To be done:
- a) In the court opinion excerpt, how long had the jury deliberated when the judge gave the supplemental instruction?
- b) Reproduce word for word the part of the court opinion excerpt that opens with the words containing "At trial, appellant" and closes with "abused the complainant.".

Source extract:
==*==

At trial, appellant testified to a past felony conviction, two misdemeanor theft convictions, and recent convictions for organized criminal activity and theft for which he was on probation. He denied perpetrating any sexual acts on the complainant, however. On cross-examination, he recounted participating in carjackings and robberies as part of his gang affiliation; the defense raised no objection to this line of questioning. Appellant also admitted to watching his brother beat Sheryl Barr while she was pregnant. He asserted that because he never helped Sheryl, she was framing him for complainant's abuse and that it was really Ivory Carr who had abused the complainant.

In the course of deliberations, the jury sent out three notes indicating difficulty reaching a verdict. After eight and a half hours of deliberation and the third note, the judge gave the jury a supplemental instruction; two hours and ten minutes later the jury convicted him of both offenses for which he was tried.

 
DISCUSSION

Appellant's first two points of error concern the State's closing argument. He asserts in his first point that the trial court erred in overruling his objection to the State's closing argument because it urged the jury to consider appellant's prior convictions and "bad acts" as evidence of guilt. There are four areas of proper jury argument: summary of the evidence, reasonable deductions from the evidence, response to arguments of opposing counsel, and a plea for law enforcement. Borjan v. State, 787 S.W.2d 53, 55 (Tex. Crim. App. 1990). When reviewing the propriety of a jury argument, an appellate court can find reversible error only if, in light of the record as a whole, the argument is extreme or manifestly improper, it violates a statute, or it injects new and harmful facts into the trial. Cannon v. State, 668 S.W.2d 401, 404 (Tex. Crim. App. 1984).

==*==

Data provided:

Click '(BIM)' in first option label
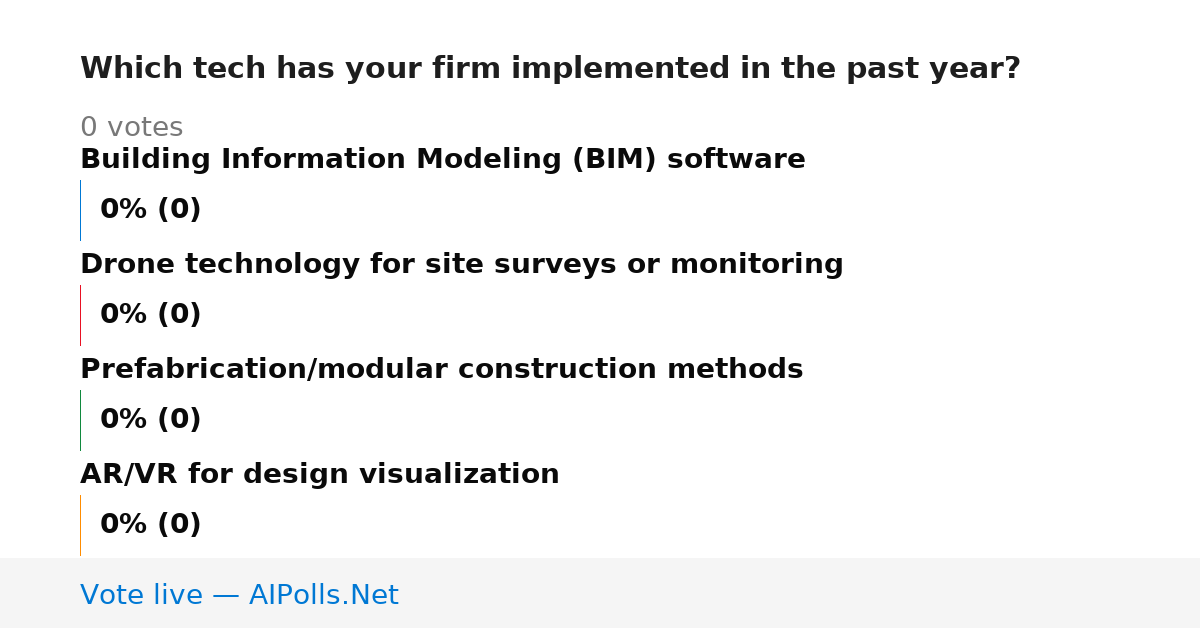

==*==

The replies:
- a) Eight and a half hours.

- b)
At trial, appellant testified to a past felony conviction, two misdemeanor theft convictions, and recent convictions for organized criminal activity and theft for which he was on probation. He denied perpetrating any sexual acts on the complainant, however. On cross-examination, he recounted participating in carjackings and robberies as part of his gang affiliation; the defense raised no objection to this line of questioning. Appellant also admitted to watching his brother beat Sheryl Barr while she was pregnant. He asserted that because he never helped Sheryl, she was framing him for complainant's abuse and that it was really Ivory Carr who had abused the complainant.